Re: Sachs Westlake electrical problem

I can give you all kinds of information about add-on horns, some of which have extreme volume levels.

I really would prefer you got your lights running--that sounds dangerous---I know I don't want to get run over again any time soon.

As soon as I do the "Fred's Guide" overhaul on my new moped, I'll begin hooking up various systems, and making routine improvements. I'll post a series of "How To" with parts list, cost, and what I've had to do to make it work.

By spring, I'll have my new moped, with dual air-horns, stereo, 3 speakers, with a bi-turbo, possibly a piston kit, and possibly some neon--I'd like to get a "tube" as well as some of the neon rope someone posted about. I want to have a "control panel" with all kinds of switches for everything-

And, of course, I'll post lots of pics so you can see the end results. I've been thinking about recording an mp3 with the stock Tomos horn, and then a blast from the airhorn for comparison.

Winter is a great time to add a kick-ass stereo to your moped.

Re: Sachs Westlake electrical problem

don't always trust the wiring colors. the colors on the electrical sometimes don't quite match up ... so test them if not sure.

also ... may be a good idea to install a fuse box. my bianchi has one. it runs like a champ. ;-)

Re: Sachs Westlake electrical problem

hey miguel... how about this fuse box? where did you get it and what kind? how did you go about hooking it up? how much did it cost? im thinking that may not be a bad idea for my honda, since all the bulbs are sooo expensive (headlight is about 28.00)...

Re: Sachs Westlake electrical problem

Ron Brown /


You're forgiven on thr multimeter, but you should learn sooner or later so you can impress your friends. : )
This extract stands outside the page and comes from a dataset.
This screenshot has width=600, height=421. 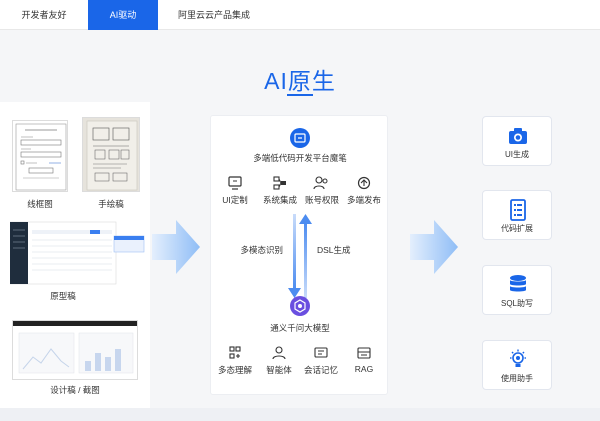 What do you see at coordinates (111, 154) in the screenshot?
I see `sketch-thumbnail` at bounding box center [111, 154].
Zippy has the right idea, from looking at the schematic, it looks like the alternator ground goes to the horn, then to the frame. If the ground connection is bad, the additional load from the horn will cause a voltage drop across the ground connection, which will also affect the ignition power coil ground in the alternator.

You can disconnect the horn, or not press the button, but your ped is trying to tell you something, YOU HAVE A BAD GROUND!. Listen to your ped, or you will wind up posting about a weak spark or pedalling home. : )
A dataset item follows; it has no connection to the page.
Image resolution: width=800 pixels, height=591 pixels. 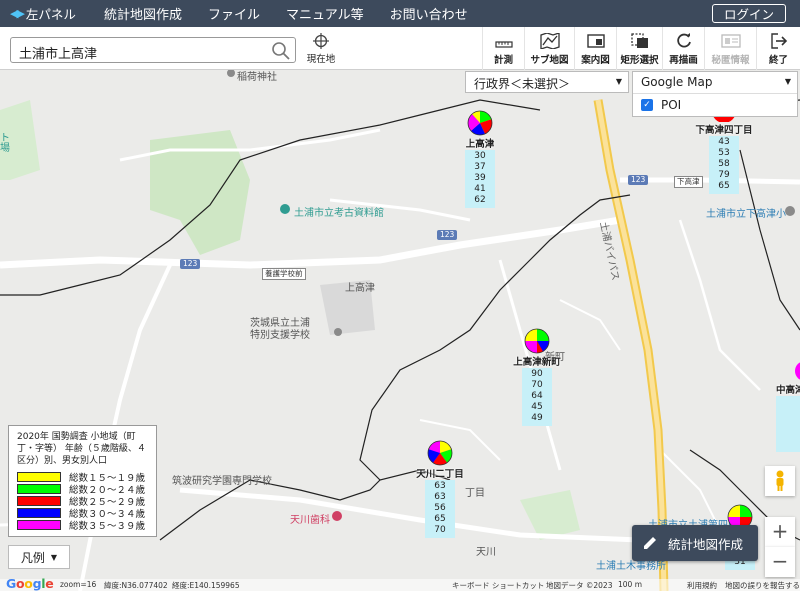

Re: Sachs Westlake electrical problem

Crisis--Cincinnati /

So, I guess I will just look at the diagram, find out where the ground screw are, and start there.

Re: Sachs Westlake electrical problem

someone had already installed the fusebox on my bianchi when i first saw it. but it should be simple enough. you can get one at radio shack. the fuses are cheap (one dollar for a package). get the female wire connectors and a small fusebox that will hold as many connections as you need (minarelli only needs four). i love it. my fuses go ... but not my lights.
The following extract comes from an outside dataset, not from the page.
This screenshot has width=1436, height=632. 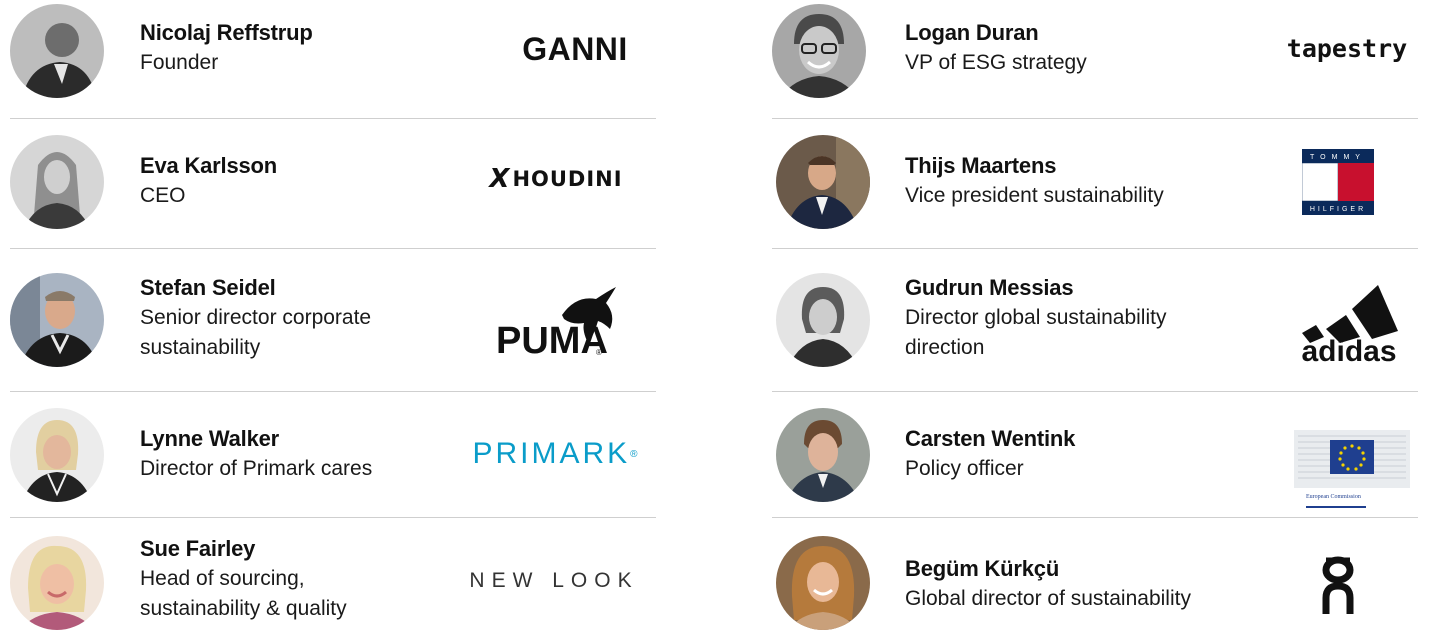 What do you see at coordinates (1095, 60) in the screenshot?
I see `speaker-card: Logan Duran VP of ESG strategy tapestry` at bounding box center [1095, 60].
Re: Sachs Westlake electrical problem

Ron Brown /


I am curious about your fuse box. A ped electrical system produces just enough power to run the attached load. For instance, the lighting coil might run a 24 watt headlamp, a 6 watt tail lamp and a 2 watt speedo lamp for a total of 32 watts.

With all the lamps operating, you would have 2 amps for the headlamp, .5 amp for the tail lamp and .16 amps for the speedo lamps. If you lose any of these three bulbs, the alternator coil will still put out 32 watts with the power for the burned out bulb being divided between the remaining two bulbs. This is not a significant increase in current to the remaining bulbs unless it is the headlamp that burns, so you would have to use a fuse for each bulb rated at just a small percentage of that bulbs current draw. For instance, a 2.2 amp for the headlamp, or it would not blow when the tail lamp burned out. I would expect this to cause you to have blown fuses all the time just because they are running so close to thier rated current.

If any of this makes sense to you, let me know if your fuses only blow when one of the lamps blows and what the rating of your fuses is.